Tras una jornada previa teñida de rojo, los mercados de Nueva York intentan recuperar el paso este jueves. Los futuros de Wall Street operan con una tendencia alcista moderada, impulsados por la resiliencia del mercado laboral estadounidense. Los contratos vinculados al S&P 500 avanzan un 0.30%, situándose cerca de los 6,981 puntos, mientras que los futuros del Dow Jones suben un 0.28% (aproximadamente 143 puntos), reflejando un intento de los inversores por encontrar valor tras la reciente toma de beneficios.
El catalizador de este optimismo matutino ha sido la lectura de los datos de empleo. A pesar de que las solicitudes iniciales de subsidio por desempleo subieron ligeramente a 227,000 (superando las 222,000 previstas), el mercado lo interpreta bajo la narrativa de «bajo despido, baja contratación», lo que mantiene la esperanza de un aterrizaje suave. Por su parte, el sector tecnológico busca estabilizarse; el Nasdaq 100 apunta a una apertura al alza del 0.29%, tras haber sufrido presiones por el sector de software y los ajustes en las expectativas de tipos de interés.
En el ámbito corporativo, la atención se divide entre ganadores y perdedores de la temporada de resultados.
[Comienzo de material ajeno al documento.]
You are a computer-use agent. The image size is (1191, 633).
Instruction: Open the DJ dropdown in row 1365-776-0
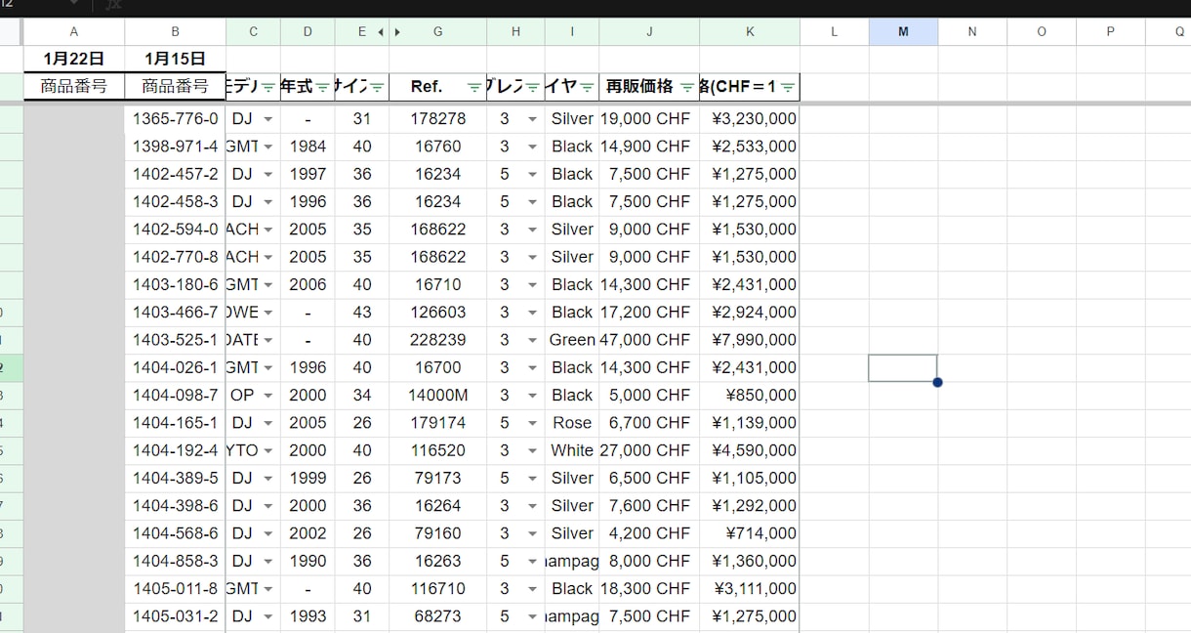(267, 119)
Mientras Micron Technology destaca con un avance del 3.3% en las operaciones previas gracias a su sólida proyección en semiconductores para IA, gigantes como Cisco Systems enfrentan vientos en contra con caídas cercanas al 7% tras proyecciones de márgenes más débiles. Esta dispersión en los rendimientos subraya la importancia de una selección de activos meticulosa en un entorno donde el S&P 500 ya coquetea con la histórica marca de los 7,000 puntos.
Mirando hacia el cierre de la semana, la volatilidad —medida por el índice VIX, que cotiza en torno a los 17.26 puntos— sigue siendo un factor a vigilar. Los inversores mantienen la cautela a la espera de los datos del Índice de Precios al Consumidor (IPC), que definirán si la Reserva Federal tiene margen para recortar tasas en el corto plazo. Para el inversor de alto perfil, este escenario de «rebote técnico» representa una oportunidad para rebalancear carteras, priorizando sectores como energía y materiales, que han mostrado una fortaleza relativa frente a la volatilidad del sector tecnológico.